Er was een tijd dat Peter Baggen eigenlijk gitarist wilde geworden. Het talent was er: met een uitvoering van Harry Sacksioni’s compositie Meta Sequoia wist hij de aandacht te wekken van zijn levenspartner Karin de Galan, oprichter van de School voor Training. Maar een optreden van de Braziliaanse virtuoos Egberto Gismonti maakte een eind aan zijn sluimerende professionele ambities. ‘Ik zat er bovenop, en hij speelde zo afgrijselijk goed dat ik dacht, dat lukt me nooit,’ herinnert Baggen zich in een dubbelinterview met De Galan vanuit hun werkkamer in Wageningen. ‘Dat was meteen ook het moment dat ik besloot te stoppen.’

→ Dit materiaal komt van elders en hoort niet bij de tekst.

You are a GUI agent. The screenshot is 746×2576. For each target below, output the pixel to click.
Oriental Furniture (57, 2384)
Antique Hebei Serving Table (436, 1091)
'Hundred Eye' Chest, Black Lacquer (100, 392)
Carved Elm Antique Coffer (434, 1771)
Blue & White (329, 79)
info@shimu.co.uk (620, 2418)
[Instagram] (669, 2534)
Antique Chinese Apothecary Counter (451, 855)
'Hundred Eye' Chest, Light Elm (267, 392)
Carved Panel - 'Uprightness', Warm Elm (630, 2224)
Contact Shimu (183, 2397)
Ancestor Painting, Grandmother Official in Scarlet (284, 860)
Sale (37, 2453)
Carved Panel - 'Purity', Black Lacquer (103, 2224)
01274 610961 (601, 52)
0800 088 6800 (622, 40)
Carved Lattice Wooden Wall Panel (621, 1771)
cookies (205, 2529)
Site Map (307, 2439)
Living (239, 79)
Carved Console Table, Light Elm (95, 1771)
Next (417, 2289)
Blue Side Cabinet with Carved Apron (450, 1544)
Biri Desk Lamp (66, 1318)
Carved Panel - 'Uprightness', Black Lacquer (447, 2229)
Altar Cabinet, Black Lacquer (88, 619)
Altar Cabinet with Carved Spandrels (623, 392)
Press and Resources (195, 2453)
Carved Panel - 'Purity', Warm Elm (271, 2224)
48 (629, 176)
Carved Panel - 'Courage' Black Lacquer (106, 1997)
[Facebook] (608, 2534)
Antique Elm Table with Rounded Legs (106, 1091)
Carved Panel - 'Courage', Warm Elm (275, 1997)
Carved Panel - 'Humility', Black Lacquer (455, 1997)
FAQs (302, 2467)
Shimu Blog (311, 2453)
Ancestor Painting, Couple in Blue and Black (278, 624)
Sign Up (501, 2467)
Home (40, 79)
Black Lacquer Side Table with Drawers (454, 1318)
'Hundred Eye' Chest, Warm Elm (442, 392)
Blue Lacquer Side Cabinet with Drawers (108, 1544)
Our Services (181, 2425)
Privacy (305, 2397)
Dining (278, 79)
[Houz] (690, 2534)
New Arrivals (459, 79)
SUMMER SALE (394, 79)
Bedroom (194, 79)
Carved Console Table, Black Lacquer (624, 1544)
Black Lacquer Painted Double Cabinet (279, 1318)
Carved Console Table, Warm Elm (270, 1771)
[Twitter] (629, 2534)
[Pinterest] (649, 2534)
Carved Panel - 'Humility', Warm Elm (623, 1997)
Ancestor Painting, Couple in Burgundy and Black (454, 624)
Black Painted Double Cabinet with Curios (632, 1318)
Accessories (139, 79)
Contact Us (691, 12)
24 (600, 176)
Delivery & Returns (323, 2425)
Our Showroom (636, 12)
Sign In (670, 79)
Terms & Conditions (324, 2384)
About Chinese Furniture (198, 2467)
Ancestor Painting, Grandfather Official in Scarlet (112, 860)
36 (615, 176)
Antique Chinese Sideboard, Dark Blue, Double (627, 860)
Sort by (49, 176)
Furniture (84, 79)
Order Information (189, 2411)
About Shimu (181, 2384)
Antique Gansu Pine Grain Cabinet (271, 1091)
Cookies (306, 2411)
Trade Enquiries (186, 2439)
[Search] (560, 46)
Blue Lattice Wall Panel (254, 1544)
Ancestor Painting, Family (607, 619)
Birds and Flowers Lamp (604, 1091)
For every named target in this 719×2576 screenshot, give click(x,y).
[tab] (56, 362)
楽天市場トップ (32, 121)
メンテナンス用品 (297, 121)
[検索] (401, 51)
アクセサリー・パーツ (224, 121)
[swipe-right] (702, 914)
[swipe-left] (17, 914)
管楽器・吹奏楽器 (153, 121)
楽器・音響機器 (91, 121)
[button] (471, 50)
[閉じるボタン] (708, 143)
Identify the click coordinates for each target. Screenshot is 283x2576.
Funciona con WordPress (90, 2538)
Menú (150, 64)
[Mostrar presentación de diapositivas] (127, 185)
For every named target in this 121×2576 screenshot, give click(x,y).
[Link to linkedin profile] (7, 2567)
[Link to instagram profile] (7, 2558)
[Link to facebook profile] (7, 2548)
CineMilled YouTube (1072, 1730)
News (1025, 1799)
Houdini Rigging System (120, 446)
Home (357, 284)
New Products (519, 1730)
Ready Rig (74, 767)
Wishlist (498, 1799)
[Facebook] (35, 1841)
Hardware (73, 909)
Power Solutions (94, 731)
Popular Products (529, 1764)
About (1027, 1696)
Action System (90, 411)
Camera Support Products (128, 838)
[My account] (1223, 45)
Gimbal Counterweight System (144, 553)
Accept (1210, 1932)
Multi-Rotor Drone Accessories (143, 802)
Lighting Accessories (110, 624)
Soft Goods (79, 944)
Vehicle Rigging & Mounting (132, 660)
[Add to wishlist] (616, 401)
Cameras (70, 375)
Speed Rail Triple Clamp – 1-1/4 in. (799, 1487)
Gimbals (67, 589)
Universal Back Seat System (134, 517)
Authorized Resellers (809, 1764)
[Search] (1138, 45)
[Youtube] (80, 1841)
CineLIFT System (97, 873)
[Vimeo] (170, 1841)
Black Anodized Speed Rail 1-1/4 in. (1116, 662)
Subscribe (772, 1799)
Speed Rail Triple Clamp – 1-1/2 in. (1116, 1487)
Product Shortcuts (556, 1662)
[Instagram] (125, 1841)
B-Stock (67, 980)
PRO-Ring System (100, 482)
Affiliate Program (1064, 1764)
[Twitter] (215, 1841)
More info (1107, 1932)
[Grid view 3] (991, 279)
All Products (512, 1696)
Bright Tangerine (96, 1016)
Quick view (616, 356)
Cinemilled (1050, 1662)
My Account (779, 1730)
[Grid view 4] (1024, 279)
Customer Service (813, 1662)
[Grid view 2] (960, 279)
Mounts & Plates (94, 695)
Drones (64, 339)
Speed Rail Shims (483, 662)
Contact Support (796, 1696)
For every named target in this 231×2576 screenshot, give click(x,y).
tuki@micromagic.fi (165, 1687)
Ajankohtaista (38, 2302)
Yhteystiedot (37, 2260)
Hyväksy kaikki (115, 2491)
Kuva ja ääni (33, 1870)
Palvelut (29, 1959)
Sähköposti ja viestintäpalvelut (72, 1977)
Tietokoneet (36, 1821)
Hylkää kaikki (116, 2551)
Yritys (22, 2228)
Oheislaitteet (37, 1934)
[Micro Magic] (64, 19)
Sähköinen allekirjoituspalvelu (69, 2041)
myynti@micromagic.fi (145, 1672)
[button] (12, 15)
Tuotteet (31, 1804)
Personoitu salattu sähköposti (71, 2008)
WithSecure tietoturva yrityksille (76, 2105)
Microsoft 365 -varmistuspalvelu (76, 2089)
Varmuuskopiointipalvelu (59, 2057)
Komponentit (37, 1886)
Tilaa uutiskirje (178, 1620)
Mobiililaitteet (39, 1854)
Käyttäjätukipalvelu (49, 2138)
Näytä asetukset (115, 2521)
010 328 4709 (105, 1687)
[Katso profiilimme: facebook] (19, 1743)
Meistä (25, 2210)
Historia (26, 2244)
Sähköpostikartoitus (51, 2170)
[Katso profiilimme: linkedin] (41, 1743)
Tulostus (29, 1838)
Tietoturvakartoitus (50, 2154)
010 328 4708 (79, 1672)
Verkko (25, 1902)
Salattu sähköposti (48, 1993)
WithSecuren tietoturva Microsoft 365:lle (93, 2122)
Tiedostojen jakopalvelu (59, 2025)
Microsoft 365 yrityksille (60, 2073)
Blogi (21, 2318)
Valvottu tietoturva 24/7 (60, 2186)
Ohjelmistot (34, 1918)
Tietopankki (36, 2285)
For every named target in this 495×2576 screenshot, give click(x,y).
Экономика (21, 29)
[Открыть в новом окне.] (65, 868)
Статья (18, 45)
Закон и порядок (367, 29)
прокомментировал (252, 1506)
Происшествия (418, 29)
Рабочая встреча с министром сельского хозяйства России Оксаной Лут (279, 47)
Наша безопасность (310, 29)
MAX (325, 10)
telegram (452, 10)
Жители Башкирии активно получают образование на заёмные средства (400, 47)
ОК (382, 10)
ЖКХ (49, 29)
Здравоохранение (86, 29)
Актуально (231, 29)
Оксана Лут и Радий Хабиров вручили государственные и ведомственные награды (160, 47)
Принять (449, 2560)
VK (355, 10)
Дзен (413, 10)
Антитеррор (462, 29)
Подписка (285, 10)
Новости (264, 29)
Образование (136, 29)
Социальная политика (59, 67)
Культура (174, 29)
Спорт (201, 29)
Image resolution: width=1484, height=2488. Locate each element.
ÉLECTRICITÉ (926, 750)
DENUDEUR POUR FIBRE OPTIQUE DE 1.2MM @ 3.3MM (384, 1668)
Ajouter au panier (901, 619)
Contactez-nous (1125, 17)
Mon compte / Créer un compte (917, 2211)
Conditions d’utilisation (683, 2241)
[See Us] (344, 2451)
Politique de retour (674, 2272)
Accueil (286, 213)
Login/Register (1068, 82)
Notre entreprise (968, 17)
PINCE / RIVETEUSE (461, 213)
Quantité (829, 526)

Voor Baggens huidige werk als managing partner van de School voor Training is het ontmoedigende concert nog steeds van betekenis. ‘Het illustreert de cruciale rol die ons zelfbeeld speelt bij motivatie. Niet alleen in het begin, maar juist ook gedurende en aan het eind van het leertraject, want uiteindelijk moeten de vaardigheden die we mensen aanleren ook in de praktijk worden toegepast. Omgaan met een moeilijke baas, effectief onderhandelen met een lastige klant, het staat of valt allemaal met het vertrouwen in het eigen kunnen.’
Observerend leren
Het aanleren van die ‘self-efficacy’ maakt deel uit van de wetenschappelijk onderbouwde methode die De Galan en Baggen beschrijven in hun boek Evidence-based trainen. De intellectuele basis hiervoor ligt bij de Canadees-Amerikaanse psycholoog Albert Bandura (1925-2021). Hoewel de voormalig Stanford-wetenschapper bij het grote publiek lang niet zo bekend als bijvoorbeeld de Nobelprijswinnende gedragspsycholoog Daniel Kahneman, geldt hij in de academische wereld als een grootheid. In een recente top 200.000 van ‘s werelds meest geciteerde wetenschappers die zijn gaan publiceren sinds 1950 staat hij zelfs op een achttiende plaats, vóór giganten als Stephen Hawking, Peter Higgs, James Watson en Francis Crick. Baggen: ‘Bandura is de man achter observerend leren. Toen hij zijn carrière begon was de conventionele wijsheid nog dat mensen leren door zelf te doen, bijvoorbeeld door als wetenschappers in de dop hun eigen hypothesen te testen. Bandura toonde op basis van empirisch onderzoek echter aan dat we nieuw gedrag en vaardigheden ook kunnen leren door de kunst af te kijken. In het verlengde daarvan ontdekte hij ook dat mensen zich bepaald lesmateriaal effectiever eigen maakten als ze aan het eind van een training daar zelfstandig mee gingen oefenen.’
Positieve successpiraal
De methode die Baggen (van oorsprong sociaal filosoof en gepromoveerd in de sociale wetenschappen in Nijmegen) samen met De Galan heeft ontwikkeld stelt zich nadrukkelijk niet ten doel om bestaande vakinhoudelijke inzichten van trainers helemaal te vervangen. Baggen: ‘Trainers maken doorgaans gebruik van twee informatiebronnen: de praktijkkennis die door collega’s van generatie op generatie is doorgegeven, en de gegevens die ze uit de intakegesprekken met deelnemers en opdrachtgevers hebben verzameld. Hieraan voegen wij een derde informatiebron toe, en dat zijn inzichten uit de wetenschap. Daarvoor hebben we gekeken naar twee wetenschapsgebieden: de wetenschap van het leren, die onderzoekt hoe mensen nieuwe vaardigheden onder de knie krijgen. En daarnaast de wetenschap van het trainen, die onderzoekt hoe je mensen optimaal ondersteunt bij dat leerproces. Met behulp van deze inzichten creëren we een omgeving waarin deelnemers stap voor stap lastige situaties aandurven, het geloof in hun eigen kunnen groeit en ze in een positieve successpiraal terechtkomen.’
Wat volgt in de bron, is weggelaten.